### Passage to read
*** Begin section ***

Biomedical researcher produces books on innate immunity, allergic disease
An immunologist in the Virginia-Maryland Regional College of Veterinary Medicine at Virginia Tech has compiled two new books designed to give biomedical researchers the latest protocols to study innate immunity and allergic disease using mouse models.
Irving C. Allen, assistant professor of inflammatory disease in the Department of Biomedical Sciences and Pathobiology, served as editor of “Mouse Models of Innate Immunity: Methods and Protocols,” published in July, and “Mouse Models of Allergic Disease: Methods and Protocols,” published in August. Both are part of Springer’s “Methods of Molecular Biology” series.
According to Allen, biomedical researchers often weigh their desire to improve human health against the ethical and logistical obstacles associated with human studies of disease. Laboratories around the world have successfully used mice as surrogates for these studies, and genetically-manipulated mouse strains have given researchers new tools to better understand the immune system.
“Mouse Models of Innate Immunity” and “Mouse Models of Allergic Disease” help biomedical researchers understand the breadth of mouse model approaches available to them in the study of the human immune system. In both, contributors provide step-by-step protocols for the design and execution of experiments.
Like other volumes in the “Methods of Molecular Biology” series, these books include contributions from an acclaimed group of international experts. Allen not only edited the compilations but also authored five protocols in the books.

*** End section ***

### Parts of the exercise
a: Answer these questions using the article about the immunity and allergy books:
(i) Which department is Irving C. Allen in?
(ii) In which publisher's series do both books appear?
(iii) How many protocols in the books did Allen write himself?
b: According to the article about the immunity and allergy books, why do biomedical researchers use mice to study disease? Answer in one to three sentences.
c: Continue the article about the immunity and allergy books after its final sentence.

### Collected data

*** Begin section ***

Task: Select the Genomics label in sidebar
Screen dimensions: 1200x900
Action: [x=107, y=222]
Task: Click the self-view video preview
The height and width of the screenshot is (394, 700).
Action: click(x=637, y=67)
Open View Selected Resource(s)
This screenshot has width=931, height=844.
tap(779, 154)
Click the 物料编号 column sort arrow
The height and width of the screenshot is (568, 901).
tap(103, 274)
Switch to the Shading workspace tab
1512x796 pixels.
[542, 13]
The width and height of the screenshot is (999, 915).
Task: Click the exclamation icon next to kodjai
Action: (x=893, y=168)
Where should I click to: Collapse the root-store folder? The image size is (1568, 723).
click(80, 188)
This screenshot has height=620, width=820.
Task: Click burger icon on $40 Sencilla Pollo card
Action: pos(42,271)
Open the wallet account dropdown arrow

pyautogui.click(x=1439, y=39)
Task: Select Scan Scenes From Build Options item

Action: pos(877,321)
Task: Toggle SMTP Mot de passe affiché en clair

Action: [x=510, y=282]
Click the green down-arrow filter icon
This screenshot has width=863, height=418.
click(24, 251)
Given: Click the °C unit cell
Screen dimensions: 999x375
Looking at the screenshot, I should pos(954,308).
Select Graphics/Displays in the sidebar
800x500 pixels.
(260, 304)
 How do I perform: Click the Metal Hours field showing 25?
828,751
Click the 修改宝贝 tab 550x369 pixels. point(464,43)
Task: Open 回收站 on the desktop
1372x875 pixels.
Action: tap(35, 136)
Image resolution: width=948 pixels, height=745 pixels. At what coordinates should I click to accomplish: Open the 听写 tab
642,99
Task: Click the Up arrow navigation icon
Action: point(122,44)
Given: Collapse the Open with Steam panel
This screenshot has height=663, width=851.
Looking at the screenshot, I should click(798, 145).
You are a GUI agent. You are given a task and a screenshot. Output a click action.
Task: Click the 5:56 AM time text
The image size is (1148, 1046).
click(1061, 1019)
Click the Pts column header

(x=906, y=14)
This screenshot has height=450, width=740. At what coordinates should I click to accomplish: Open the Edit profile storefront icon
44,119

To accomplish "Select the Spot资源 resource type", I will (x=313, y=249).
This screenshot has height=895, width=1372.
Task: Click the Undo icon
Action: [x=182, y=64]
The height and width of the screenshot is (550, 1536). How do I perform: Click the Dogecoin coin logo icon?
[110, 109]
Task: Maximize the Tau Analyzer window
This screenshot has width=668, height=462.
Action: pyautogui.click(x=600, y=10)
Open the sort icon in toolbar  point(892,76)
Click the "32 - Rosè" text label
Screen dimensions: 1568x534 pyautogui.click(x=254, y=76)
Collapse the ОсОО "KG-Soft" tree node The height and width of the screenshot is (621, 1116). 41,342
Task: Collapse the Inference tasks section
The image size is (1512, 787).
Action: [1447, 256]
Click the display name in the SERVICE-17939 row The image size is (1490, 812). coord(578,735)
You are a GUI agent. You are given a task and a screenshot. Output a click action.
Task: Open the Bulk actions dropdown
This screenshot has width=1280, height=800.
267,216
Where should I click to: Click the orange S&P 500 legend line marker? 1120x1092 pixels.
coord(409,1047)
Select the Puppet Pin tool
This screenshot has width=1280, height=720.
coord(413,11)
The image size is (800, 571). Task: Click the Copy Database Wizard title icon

*** End section ***

### Set of answers
a:
(i) The Department of Biomedical Sciences and Pathobiology.
(ii) Springer's "Methods of Molecular Biology" series.
(iii) Five.

b: Researchers want to improve human health, but human studies of disease face ethical and logistical obstacles. Mice therefore serve as surrogates, and genetically manipulated mouse strains give researchers new tools for understanding the immune system.

c:
“Mouse Models of Innate Immunity” begins with protocols for collecting and assessing cells relevant to innate immunity — the body’s first line of defense against infection by another organism. It also includes protocols for evaluating the innate immune response in the mouse, including models for respiratory infection, gastrointestinal infection, fungal and parasitic diseases, sepsis, and HIV infection.
Meanwhile, “Mouse Models of Allergic Disease” opens with techniques for the isolation and evaluation of cell types relevant to a diverse range of allergic diseases and then covers mouse models of several human allergic diseases, including systematic anaphylaxis, contact hypersensitivity, allergic rhinitis, and asthma. It also includes chapters on indirect mediators of allergic diseases, such as the nervous system, pathogen-associated molecular patterns, and gut microbes.
Allen joined the veterinary college’s growing team of inflammatory disease researchers last spring. He was previously an immunology researcher at the Lineberger Comprehensive Cancer Center at the University of North Carolina at Chapel Hill. In addition to animal models of innate immunity and allergic disease, Allen also has research interests in cancer immunology and host-pathogen interactions.